Ada pula kebijakan kehutanan yang berkaitan dengan aspek rehabilitasi dan konservasi hutan dan lingkungan, antara lain kegiatan reboisasi dan penghijauan, pembangunan Hutan Tanaman Industri, dan ratifikasi berbagai perjanjian internasional berkaitan dengan tujuan konservasi seperti CITES. Beberapa kebijakan ini dalam pelaksanaannya justru tidak sejalan dengan tujuan rehabilitasi dan konservasi itu sendiri. Hutan Tanaman Industri (HTI) bahkan menjadi salah satu penyebab kerusakan hutan alam (World Bank, 1993). Kondisi ini semakin diperparah dengan adanya dukungan pemerintah dalam bentuk dana reboisasi (DR). Insentif dana reboisasi pada program HTI ternyata

menyebabkan peningkatan permintaan akan areal-areal hutan alam untuk alasan pemenuhan bahan baku, karena dalam waktu yang bersamaan telah dilakukan investasi besar-besaran dalam rangka memperbesar kapasitas industri pulp dan kertas.
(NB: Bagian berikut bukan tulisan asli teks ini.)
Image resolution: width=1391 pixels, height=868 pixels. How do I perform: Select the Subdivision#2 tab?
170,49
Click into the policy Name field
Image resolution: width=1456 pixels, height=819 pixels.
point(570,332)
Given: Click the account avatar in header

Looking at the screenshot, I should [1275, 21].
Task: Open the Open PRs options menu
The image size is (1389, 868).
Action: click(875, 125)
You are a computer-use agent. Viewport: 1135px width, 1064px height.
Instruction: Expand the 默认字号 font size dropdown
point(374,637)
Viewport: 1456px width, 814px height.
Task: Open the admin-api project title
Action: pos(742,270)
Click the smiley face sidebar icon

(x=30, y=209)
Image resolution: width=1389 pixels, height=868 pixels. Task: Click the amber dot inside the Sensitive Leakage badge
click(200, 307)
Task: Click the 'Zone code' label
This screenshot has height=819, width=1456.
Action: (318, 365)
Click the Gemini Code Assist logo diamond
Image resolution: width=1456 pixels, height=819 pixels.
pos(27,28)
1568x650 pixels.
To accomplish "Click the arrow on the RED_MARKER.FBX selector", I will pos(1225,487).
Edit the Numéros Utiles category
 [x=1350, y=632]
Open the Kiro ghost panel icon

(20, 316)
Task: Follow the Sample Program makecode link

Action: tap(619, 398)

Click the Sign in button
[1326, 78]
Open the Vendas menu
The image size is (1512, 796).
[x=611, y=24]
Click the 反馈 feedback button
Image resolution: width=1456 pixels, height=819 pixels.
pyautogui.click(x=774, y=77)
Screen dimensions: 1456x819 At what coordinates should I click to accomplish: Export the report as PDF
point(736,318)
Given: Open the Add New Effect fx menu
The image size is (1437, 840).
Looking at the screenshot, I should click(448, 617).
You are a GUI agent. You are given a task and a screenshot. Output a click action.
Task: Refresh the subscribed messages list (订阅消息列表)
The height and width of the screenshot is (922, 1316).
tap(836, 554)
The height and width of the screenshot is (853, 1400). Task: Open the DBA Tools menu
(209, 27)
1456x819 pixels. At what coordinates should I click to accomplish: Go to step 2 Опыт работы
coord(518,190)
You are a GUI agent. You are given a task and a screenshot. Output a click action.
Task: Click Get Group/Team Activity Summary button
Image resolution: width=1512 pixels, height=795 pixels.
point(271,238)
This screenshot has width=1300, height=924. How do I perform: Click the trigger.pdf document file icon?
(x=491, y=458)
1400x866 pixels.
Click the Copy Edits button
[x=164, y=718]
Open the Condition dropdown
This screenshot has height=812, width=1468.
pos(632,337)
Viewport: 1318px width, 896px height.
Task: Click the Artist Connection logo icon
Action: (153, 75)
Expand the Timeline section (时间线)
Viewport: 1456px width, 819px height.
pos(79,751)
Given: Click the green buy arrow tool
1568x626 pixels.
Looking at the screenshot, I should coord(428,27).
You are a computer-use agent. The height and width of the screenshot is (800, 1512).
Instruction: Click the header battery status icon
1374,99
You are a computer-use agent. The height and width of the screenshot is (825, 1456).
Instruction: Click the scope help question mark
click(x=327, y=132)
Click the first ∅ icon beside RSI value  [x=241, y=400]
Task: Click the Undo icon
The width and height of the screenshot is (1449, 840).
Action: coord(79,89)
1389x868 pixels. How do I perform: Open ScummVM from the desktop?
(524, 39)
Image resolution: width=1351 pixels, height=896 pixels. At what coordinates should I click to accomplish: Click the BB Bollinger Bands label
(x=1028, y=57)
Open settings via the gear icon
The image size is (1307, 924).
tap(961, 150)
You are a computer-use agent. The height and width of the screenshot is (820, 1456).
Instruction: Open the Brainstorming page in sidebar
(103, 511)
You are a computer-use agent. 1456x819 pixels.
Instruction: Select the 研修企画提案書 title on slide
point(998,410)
Menurut World Bank (2000) akibat ketidaktepatan insentif ini, hutan -hutan alam menjadi rusak, sementara areal-areal yang benar-benar ditanami jauh lebih rendah dari yang ditargetkan.

Sejalan dengan laju perkembangan HTI, perkebunan besar juga memperlihatkan kecepatan serupa pada waktu yang bersamaan. Hal ini dicerminkan oleh meningkatnya pembukaan perkebunan besar kelapa sawit dan karet. Kondisi ini dipacu oleh kebijakan pemerintah yang cenderung mendukung pembangunan perkebunan skala besar. Hal ini tertuang antara lain dalam peraturan pemerintah yang menetapkan bahwa perkebunan dapat diusahakan di kawasan hutan konservasi. Akibatnya, permintaan lahan perkebunan besar juga turut meningkat dan turut mendorong meningkatnya laju deforestasi dan degradasi hutan.

Kronologis kebijakan pengelolaan sumberdaya hutan yang dikeluarkan pemerintah memberikan gambaran bahwa paradigma pebangunan kehutanan yang dianut tidak akan kondusif untuk pencapaian pengelolaan sumberdaya hutan secara berkelanjutan. Hal ini dapat ditunjukkan oleh laju deforestasi dan degradasi hutan yang semakin besar, semakin meningkatnya bermacam konflik baik konflik vertikal maupun horizontal yang terkait dengan pemanfaatan dan kepemilikan lahan, kapasitas indu stri perkayuan nasional yang melebihi kemampuan pasokan kayu bulat dari hutan alam secara lestari, ketimpangan redistribusi manfaat hasil hutan, dan peningkatan konversi hutan alam untuk perkebunan besar (Proyek Agenda 21 Sektoral, 2000).